Interleukin 1-β induces neutrophil adhesion to human pulmonary artery endothelial cells

Adhesion of polymorphonuclear leucocytes (PMNs) to pulmonary endothelium is an initial step in the inflammatory process characteristic of the Adult Respiratory Distress Syndrome (ARDS). Inhibition of the adhesion process has potential clinical applications in relation to inflammatory pulmonary disease. To date most studies examining PMN adhesion to endothelial cells have used human umbilical vein endothelial cells (HUVECs). Previous work (Davern S et al, Am J Resp Crit Care Med 1996, 153 (4):A617) has shown that LPS stimulated PMN do not adhere to human pulmonary artery endothelial cells, as they do to HUVECs. The aim of this study was to determine whether PMNs adhere to IL-1β stimulated HPAECs, as has been observed with HUVECs. Confluent HPAECs were pre-incubated with IL-1β, the cytokine washed off, PMNs added and adhesion calculated by measuring myeloperoxidase (MPO) content in adhered and nonadhered samples and expressing this as a % of total MPO. Significant adhesion (**p<0.01) of PMNs to HPAECs occurred even at the lowest concentration of IL-1β used (Table).
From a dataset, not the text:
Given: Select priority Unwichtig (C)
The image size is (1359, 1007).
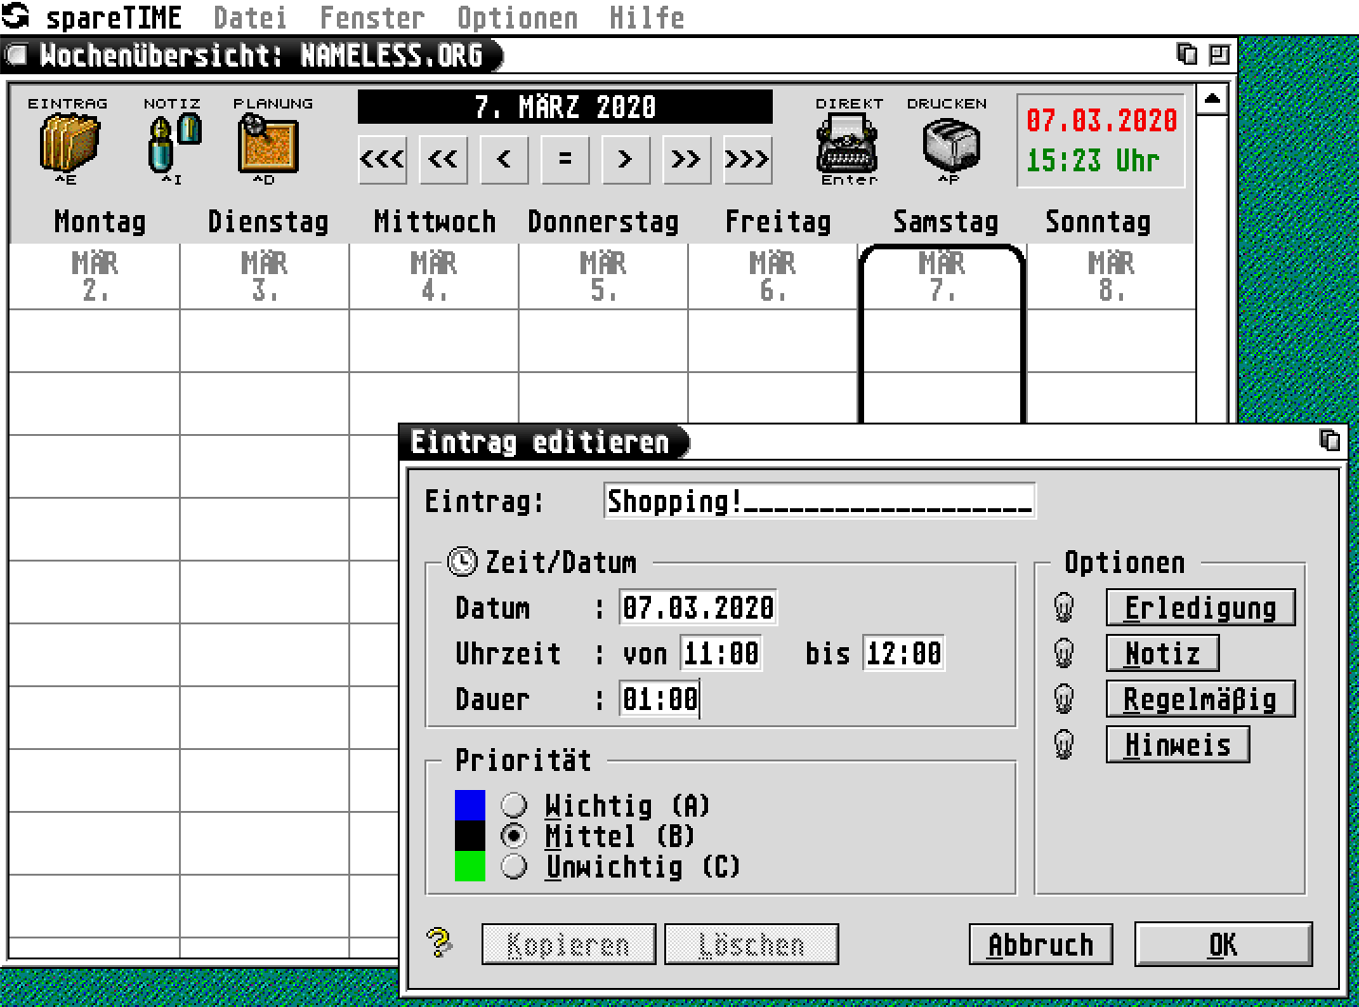Looking at the screenshot, I should coord(515,867).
Table Control IL-1β 2.5 U/ml 5 IL-1β U/ml 10 IL-1β U/ml IL-1β 20 U/ml Mean 28.15 52.84** 54.38* 58.5** 59.85** SEM 8.96 3.97 3.63 3.85 7.34 (Student Newman Keuls multiple comparisons test, n=5) These results suggest that upregulation of adhesion molecules on endothelial cells rather then on PMN may be of more significance in PMN adhesion to endothelial cells of pulmonary origin than to those of umbilical vein origin.